Australian Doctor Disparaged on U.S.-Based Ripoff Report Goes After Google for Defamation
The contracts between U.S. and Australian defamation laws recently took center stage in a shocking ruling by the South Australian Supreme Court – and the decision may have Google shaking in its bytes.
Here’s the story:
A peeved Australian medical patient blasted a doctor on infamous consumer review website RipoffReport.com. Clearly, the doctor wasn’t pleased – so she initiated legal action. Interestingly, the doctor opted to include Google as a defendant. Interesting because it’s almost unheard of to win an indexing defamation lawsuit against the Mighty G (especially in the United States). Nevertheless, our intrepid doctor went for it. Why?
Well, when the disparaging and damaging content appeared on RipoffReport.com, the doctor alerted Google of its defamatory nature. But Google did nothing. The hyperlink remained front and center in the index. She felt the search engine ought to be held liable, too.
Doctor Wins Google Defamation Lawsuit
And guess what? She WON! Against Google! The Teflon Google! A court held the search engine accountable for content published on Ripoffreport.com!
“How!?” You might ask.
The court reasoned:
“If a search of Dr Duffy’s name had merely returned the URL of the first Ripoff Report webpage without functioning as a hyperlink and without accompanying text, it could not be said that Google was a publisher of the content of that material. To access the first Ripoff Report webpage, the user would need to enter the URL into the address box of the internet browser.”
A U.S. court would not have returned this verdict. No way, no how. Because there’s a law in the United States – commonly known as Section 230 of the Communications Decency Act – which effectively frees internet service providers – and many social media platforms – from defamation liability over third-party content. Or, to put it more simply: many websites are not held legally accountable for user content and posts.
Read more about Section 230 of the CDA
Google Defamation Rules: What Happens If A Country Doesn’t Protect ISPs From Third-Party Liability?
But what happens when an international online behemoth, like Google, is slapped by a ‘foreign’ court? Does it affect the rest of the world? After all, the Internet has smudged the line between nation states. And even though there is a Google for each one, thanks to VPNs, cross-border networks and, heck, even easily available travel options, people aren’t necessarily relegated to their hometown Google.
The Law Is Nebulous
So, must the search engine apply an Australian court’s ruling across the global board?
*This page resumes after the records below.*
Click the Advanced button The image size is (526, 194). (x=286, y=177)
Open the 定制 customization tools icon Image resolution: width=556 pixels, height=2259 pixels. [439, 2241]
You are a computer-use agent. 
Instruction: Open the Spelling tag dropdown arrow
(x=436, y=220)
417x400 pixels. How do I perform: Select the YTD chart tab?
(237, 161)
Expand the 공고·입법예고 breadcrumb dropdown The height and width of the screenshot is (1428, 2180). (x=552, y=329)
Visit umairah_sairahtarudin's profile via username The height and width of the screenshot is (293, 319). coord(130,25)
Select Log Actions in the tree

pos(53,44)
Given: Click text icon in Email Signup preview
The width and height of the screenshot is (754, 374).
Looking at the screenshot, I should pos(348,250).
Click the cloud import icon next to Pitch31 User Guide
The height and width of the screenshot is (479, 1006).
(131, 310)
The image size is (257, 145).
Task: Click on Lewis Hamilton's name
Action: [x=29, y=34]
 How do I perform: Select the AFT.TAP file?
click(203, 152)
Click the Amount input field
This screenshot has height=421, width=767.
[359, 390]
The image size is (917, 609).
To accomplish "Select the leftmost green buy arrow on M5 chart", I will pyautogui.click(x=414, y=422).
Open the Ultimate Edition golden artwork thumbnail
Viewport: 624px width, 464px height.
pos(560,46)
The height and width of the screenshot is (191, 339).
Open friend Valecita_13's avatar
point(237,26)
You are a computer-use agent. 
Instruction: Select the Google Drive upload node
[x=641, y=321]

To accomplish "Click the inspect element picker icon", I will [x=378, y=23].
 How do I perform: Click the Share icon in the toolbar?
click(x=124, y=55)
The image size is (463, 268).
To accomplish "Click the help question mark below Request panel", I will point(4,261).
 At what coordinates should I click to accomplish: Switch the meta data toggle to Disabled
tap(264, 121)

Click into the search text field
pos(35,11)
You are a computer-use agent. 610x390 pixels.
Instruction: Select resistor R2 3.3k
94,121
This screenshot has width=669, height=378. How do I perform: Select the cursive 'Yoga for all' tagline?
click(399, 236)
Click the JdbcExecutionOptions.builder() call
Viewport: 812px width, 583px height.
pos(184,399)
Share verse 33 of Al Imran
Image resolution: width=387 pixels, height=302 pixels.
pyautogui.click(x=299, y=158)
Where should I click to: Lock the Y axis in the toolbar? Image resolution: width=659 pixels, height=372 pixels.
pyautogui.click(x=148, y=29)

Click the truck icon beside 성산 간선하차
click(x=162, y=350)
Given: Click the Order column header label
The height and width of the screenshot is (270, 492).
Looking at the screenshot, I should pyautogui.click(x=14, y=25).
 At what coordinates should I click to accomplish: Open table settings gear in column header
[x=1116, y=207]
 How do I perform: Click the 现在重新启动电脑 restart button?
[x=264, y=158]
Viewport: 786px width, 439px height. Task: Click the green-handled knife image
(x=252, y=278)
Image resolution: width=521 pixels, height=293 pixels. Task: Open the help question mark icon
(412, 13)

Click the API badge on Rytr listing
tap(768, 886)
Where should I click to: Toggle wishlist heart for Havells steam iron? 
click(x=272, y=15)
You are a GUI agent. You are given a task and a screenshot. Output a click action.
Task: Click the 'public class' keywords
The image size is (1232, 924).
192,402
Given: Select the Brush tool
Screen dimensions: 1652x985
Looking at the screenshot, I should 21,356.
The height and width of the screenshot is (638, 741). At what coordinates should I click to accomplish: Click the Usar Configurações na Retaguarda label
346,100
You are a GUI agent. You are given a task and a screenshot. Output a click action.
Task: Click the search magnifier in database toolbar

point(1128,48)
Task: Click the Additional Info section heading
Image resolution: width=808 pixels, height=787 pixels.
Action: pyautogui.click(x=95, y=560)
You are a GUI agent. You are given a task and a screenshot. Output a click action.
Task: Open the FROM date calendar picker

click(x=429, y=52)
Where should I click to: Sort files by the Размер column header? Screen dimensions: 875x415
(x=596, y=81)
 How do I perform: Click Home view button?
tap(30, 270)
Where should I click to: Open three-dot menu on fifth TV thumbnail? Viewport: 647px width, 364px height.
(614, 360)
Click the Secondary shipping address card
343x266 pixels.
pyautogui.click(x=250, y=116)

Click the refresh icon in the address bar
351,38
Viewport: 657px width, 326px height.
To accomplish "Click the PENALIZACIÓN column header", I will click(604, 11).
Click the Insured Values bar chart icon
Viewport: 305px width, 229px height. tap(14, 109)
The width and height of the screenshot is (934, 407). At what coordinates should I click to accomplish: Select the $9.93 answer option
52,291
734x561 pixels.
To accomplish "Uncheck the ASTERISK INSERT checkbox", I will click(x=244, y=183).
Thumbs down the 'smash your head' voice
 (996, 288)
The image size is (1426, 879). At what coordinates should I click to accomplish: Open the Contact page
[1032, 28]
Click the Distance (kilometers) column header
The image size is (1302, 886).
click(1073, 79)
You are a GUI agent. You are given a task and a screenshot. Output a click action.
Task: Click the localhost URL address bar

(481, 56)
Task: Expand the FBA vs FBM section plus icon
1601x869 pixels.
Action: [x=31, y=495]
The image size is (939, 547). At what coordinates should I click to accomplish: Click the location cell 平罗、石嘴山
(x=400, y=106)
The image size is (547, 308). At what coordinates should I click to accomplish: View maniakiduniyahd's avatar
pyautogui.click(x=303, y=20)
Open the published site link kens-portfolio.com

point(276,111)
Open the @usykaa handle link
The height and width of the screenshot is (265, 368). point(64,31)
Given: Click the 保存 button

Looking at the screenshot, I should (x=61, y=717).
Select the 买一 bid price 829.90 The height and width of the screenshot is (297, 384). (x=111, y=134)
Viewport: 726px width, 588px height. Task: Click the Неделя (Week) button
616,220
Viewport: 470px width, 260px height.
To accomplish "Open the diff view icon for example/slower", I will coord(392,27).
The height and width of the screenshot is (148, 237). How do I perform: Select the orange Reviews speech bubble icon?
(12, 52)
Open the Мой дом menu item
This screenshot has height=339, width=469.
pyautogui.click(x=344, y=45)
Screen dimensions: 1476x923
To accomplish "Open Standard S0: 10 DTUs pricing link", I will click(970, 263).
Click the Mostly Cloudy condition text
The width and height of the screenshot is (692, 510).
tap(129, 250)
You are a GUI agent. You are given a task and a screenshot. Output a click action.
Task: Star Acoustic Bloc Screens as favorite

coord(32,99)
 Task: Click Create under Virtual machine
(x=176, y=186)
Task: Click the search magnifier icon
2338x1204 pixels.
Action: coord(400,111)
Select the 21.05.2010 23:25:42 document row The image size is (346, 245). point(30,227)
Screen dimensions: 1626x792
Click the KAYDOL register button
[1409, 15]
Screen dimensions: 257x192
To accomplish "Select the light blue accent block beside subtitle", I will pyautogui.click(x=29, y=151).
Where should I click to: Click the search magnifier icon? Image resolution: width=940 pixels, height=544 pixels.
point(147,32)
Is the mighty G responsible for thwarting an Australian online rant-typer on “Google, America”?
To be sure, no definitive answer exists. Like the Internet itself, international Internet laws are complex and in constant flux. Countries try to do their parts by limiting the amount of “online libel tourism” (Internet defamation plaintiffs who shop for the friendliest jurisdiction). But government statutes aren’t airtight. In fact, a few years ago, the U.K. tried to put a stop to libel tourism by revising their defamation laws, but people are still finding loopholes to use England’s ostensibly pro-plaintiff slander and libel laws.
The Inevitable Upcoming Fight Against Australia’s Google Defamation Ruling
The Australian defamation ruling against Google has tech and legal tongues wagging. Pundits are concerned about the possible (and largely theoretical) censorship implications. The decision, arguably, also sets a bad precedence for continued online innovation.
Every pundit and lawyer expects Google to appeal. It’s sure as done. If a higher Australian court doesn’t overturn the current mandate, Google may morph into a very different search animal, down under. Until then, expect a metric ton of amicus briefs to flood the courts, on behalf of Google.